Troisième séminaire du projet
Le territoire et ses constructions. Regards Croisés Mexique-France

Centre d’Études Transdisciplinaires. Sociologie, Anthropologie, Histoire (EHESS), Paris
Centre de Recherche Ville, Société, Territoire (UMR Citeres/CNRS-Université Tours)
Equipe Agua y Sociedad de El Colegio de San Luis (SEP-Conacyt-Mexique)

Les 28 et 29 juin 2006 à l’EHESS, 105 bd Raspail, Paris 6è

Programme

Financé par les programmes
ECOS/Nord-ANUIES/Conacyt (Action M03H04)
ACI –Terrains, Techniques, Théories
Travail interdisciplinaire en sciences humaines et sociales
Ministère délégué à la Recherche et aux Nouvelles Technologies


L’objectif de ce séminaire réalisé dans le cadre du projet « Le territoire et ses constructions. Regards croisés Mexique-France » est d’interroger la pertinence de la notion de patrimonialisation pour analyser les mutations des perceptions, représentations et pratiques des espaces « naturels » et ruraux dans les contextes mexicains et français. Il s’agit en particulier de tenter de discuter le rôle des différentes formes de saisie patrimoniale de ces espaces dans les processus de territorialisation.

Les échanges réalisés dans le cadre de notre projet, ont permis de prendre conscience de l’ampleur des différences de contextes en ce qui concerne les modalités de ce que nous avions dénommé « crise de vocation » des espaces ruraux ; les formes de la diffusion de l’urbanisation mais aussi les cadres analytiques avec lesquels les sciences sociales prennent en compte les dynamique de ces espaces ruraux. Il n’en reste pas moins que dans les deux contextes semblent se multiplier les situations sociales qui contribuent à charger des espaces ruraux ou « naturels », des éléments du milieu, de valeurs patrimoniales. C’est-à-dire à la fois la reconnaissance de leur importance pour l’identité et l’existence d’un groupe, mais aussi une façon particulière de penser le devenir d’espaces et d’objets à partir de leur « conservation », et l’acceptation d’une responsabilité publique dans cette conservation pouvant déboucher sur l’encadrement des usages et de la propriété. Ces processus de patrimonialisation peuvent résulter de politiques publiques, de revendications des populations rurales ou des usagers.

Nous proposons pour organiser la discussion, plusieurs niveaux d’analyse des relations entre patrimonialisation et territoire :

– Le premier élément de cette thématique concerne la « construction de territoires » patrimoniaux et les acteurs impliqués dans cette fabrication.

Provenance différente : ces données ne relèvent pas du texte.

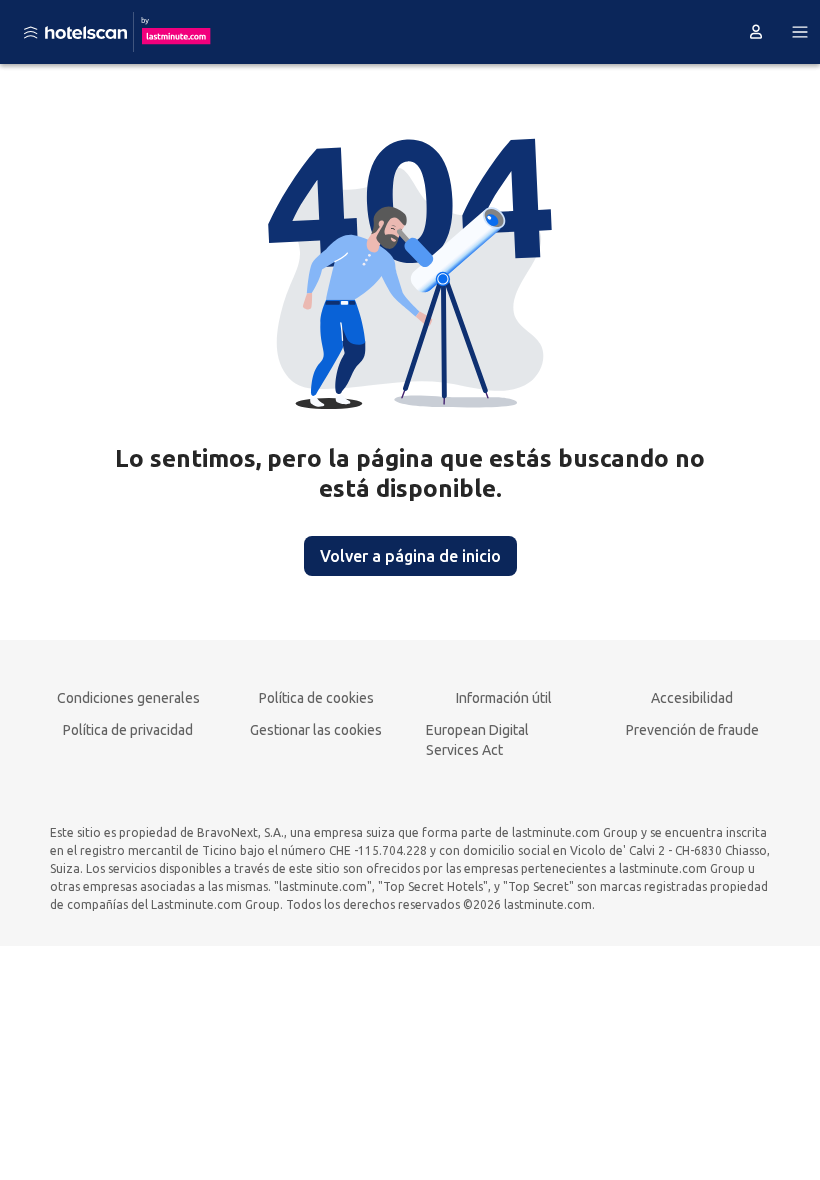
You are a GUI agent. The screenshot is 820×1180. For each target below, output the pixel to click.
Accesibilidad (692, 698)
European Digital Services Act (477, 740)
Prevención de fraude (692, 730)
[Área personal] (756, 32)
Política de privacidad (128, 730)
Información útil (504, 698)
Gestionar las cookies (316, 730)
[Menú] (800, 32)
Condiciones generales (128, 698)
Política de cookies (316, 698)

Dans un contexte de crise et de reconfiguration du rapport individu-nature et des formes d’exploitation et d’appropriation des ressources naturelles - qui se cristallisent dans la préoccupation environnementaliste - le patrimoine est à la fois construction sociale et construction territoriale dans le cadre de la production de territoires patrimoniaux (écomusées, « pays », PNR, aires naturels protégés, parc nationaux), et de l’émergence de nouvelles formes de patrimoine (rural, végétal, ethnologique).

– La patrimonialisation expriment-elle un processus par lequel des populations urbaines ont transformé les espaces ruraux en cadre de vie et en paysage ? S’agit-il d’un mode urbain de relation à la campagne-nature, terrains d’exercice de nouvelles pratiques, lieu d’investissement affectifs ou esthétiques, un mode d’appropriation symbolique d’un paysage élu devant être préservé de toutes formes de dégradation engendrés par l’activité anthropique ? Les demandes de patrimonialisation par des groupes locaux ont-elles pour seuls objectifs d’attirer des populations urbaines et une mise en tourisme de l’espace ?

– Quel est le rôle des qualifications juridiques sanctionnant la valeur patrimoniale d’un espace ? Quels que soient leurs effets juridiques, elles sont perçues comme mettant en œuvre une vigilance accrue. En identifiant des éléments du patrimoine commun, elles procèdent - paradoxalement - à une mise en visibilité des atteintes aux éléments quelles sont censées préserver. Indépendamment de leur effectivité, elles peuvent contribuer à la « naturalisation » de certains espaces, et constituer des ressources pour certains groupes.

– A l’opposé, la patrimonialisation peut-elle constituer une stratégie de réappropriation par un groupe local de ressources à gérer en commun. Des formes contemporaines d’action collective et la mobilisation de processus de planification communautaire peuvent introduire une nouvelle forme de relation à un espace commun et fondée sur une stratégie de patrimonialisation et de la mise en place de nouveaux modes de régulations locaux de l’usage des ressources naturelles.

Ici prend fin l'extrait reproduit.